Abstract

To present a case of biopsy proven acanthamoeba keratitis requiring penetrating keratoplasty in a patient with keratoconus whose clinical course was remarkable for its lack of ocular injection and pain. The absence of these key findings may have contributed to a delay in diagnosis and a delay in instituting antiamoebic therapy. Case report. A 21-year-old woman who wore soft contact lenses for management of keratoconus presented with a painful suppurative corneal infiltrate and epithelial defect. The patient was initially seen in an emergency department where she was given a bottle of topical anesthetic drops (proparacaine) to use for pain. When she was seen by the authors 18 hr after presenting to the emergency department, the proparacaine was immediately discontinued, and she was treated with fortified antibiotic (vancomycin and tobramycin) eye drops and oral antiviral medications (famciclovir). Despite an initial improvement and complete resolution of ocular discomfort, the patient went on to develop a dense, peripheral stromal infiltrate that failed to improve despite intensive treatment. Confocal microscopy and corneal biopsy were definitive for acanthamoeba infection.

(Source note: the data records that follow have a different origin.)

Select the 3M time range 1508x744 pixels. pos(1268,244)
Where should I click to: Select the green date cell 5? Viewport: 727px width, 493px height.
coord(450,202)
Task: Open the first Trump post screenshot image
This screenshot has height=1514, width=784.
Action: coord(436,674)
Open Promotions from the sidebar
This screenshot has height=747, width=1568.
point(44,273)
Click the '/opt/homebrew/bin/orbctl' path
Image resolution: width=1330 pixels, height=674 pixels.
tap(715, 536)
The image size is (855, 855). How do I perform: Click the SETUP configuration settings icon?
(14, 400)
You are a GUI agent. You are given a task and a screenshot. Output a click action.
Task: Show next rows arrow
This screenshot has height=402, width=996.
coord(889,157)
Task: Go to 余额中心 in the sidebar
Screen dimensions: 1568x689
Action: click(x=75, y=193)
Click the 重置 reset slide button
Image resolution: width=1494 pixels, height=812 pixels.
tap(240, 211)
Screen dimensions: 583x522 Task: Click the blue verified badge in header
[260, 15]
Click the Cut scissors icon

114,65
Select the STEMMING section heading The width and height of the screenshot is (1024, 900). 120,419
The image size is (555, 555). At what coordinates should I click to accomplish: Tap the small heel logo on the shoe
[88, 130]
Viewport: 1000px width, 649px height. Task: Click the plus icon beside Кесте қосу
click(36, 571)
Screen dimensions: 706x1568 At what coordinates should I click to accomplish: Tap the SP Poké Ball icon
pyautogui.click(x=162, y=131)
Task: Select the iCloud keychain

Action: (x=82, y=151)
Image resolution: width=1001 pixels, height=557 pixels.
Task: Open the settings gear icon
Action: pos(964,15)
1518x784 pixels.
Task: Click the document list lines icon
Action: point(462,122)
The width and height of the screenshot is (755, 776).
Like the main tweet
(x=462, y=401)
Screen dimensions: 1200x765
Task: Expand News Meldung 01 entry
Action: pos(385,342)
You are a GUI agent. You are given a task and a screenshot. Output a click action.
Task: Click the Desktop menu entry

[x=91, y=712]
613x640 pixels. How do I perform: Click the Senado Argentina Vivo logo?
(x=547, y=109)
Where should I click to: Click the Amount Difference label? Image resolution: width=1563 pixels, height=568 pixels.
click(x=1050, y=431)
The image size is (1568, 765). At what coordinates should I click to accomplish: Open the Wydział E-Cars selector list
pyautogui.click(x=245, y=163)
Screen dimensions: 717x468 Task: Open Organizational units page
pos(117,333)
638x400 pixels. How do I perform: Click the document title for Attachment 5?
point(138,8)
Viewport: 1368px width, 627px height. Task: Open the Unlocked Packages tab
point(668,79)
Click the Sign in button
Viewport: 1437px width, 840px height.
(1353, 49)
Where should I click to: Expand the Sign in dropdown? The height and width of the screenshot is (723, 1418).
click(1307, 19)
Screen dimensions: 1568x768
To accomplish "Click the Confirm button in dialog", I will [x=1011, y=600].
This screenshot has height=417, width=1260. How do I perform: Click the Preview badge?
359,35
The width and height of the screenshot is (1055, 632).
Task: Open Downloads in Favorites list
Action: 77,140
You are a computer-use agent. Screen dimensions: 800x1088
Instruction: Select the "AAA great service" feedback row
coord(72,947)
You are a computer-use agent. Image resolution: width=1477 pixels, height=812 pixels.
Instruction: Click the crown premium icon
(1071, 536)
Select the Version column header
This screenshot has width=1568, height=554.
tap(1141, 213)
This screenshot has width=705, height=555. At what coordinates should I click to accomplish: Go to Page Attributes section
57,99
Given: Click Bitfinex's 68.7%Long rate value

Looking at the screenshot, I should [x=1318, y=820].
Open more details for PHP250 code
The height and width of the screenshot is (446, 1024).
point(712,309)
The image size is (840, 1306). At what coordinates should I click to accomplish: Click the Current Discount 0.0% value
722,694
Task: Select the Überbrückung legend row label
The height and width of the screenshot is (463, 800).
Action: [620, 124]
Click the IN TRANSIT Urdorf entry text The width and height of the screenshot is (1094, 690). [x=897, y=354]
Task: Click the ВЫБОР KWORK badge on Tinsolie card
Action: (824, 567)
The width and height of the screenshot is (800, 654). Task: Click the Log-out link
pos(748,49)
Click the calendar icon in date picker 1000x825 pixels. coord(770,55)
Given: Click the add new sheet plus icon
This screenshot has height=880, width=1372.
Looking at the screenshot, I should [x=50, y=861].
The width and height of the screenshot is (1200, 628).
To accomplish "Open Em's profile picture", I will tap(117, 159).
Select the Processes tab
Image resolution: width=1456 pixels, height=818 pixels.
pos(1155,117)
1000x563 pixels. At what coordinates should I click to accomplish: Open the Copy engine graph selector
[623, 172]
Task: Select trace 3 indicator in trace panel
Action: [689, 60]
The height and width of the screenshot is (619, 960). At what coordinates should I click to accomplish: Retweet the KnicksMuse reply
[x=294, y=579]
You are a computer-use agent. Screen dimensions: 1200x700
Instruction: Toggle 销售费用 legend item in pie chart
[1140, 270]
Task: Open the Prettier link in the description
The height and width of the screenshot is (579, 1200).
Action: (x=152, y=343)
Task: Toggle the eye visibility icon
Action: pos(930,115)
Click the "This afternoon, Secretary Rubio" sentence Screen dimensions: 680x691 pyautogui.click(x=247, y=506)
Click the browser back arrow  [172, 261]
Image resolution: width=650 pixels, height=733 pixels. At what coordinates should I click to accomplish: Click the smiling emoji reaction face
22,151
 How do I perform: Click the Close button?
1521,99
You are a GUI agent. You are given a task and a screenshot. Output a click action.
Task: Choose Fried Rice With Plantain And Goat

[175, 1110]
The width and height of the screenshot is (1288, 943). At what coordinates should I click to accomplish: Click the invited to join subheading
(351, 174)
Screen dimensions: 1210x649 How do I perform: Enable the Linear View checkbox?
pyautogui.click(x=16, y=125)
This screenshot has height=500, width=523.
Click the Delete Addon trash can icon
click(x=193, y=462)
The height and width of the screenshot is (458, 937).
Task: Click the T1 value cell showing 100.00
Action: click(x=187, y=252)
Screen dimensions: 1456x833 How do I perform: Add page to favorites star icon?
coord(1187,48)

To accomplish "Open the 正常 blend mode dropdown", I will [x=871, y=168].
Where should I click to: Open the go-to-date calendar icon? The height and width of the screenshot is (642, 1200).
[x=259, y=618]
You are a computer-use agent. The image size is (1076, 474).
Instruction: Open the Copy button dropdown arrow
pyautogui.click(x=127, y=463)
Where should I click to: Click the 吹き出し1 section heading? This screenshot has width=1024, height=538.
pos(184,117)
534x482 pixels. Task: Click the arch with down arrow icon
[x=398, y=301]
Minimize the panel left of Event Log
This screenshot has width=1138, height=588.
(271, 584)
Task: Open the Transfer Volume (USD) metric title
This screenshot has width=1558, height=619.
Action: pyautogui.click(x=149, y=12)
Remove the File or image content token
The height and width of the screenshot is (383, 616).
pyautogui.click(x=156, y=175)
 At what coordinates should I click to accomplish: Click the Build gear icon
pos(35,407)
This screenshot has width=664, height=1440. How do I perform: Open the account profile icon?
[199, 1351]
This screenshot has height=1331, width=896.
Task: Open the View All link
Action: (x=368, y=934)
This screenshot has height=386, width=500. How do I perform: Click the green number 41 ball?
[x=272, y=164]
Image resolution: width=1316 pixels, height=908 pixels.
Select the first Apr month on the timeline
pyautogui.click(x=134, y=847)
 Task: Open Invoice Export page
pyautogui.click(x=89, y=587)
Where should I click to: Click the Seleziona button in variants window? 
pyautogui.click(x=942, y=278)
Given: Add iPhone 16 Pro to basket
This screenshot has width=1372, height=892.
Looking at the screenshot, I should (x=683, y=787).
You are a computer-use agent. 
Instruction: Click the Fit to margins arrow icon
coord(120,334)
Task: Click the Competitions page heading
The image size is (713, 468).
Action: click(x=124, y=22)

The patient subsequently failed medical therapy and underwent large diameter penetrating keratoplasty. The patient has shown no evidence of acanthamoeba recurrence in the corneal graft. Keratoconic patients may have atypical presentations of acanthamoeba keratitis, which may delay diagnosis and institution of medical therapy. Even brief use of topical anesthetics may further complicate the clinical picture.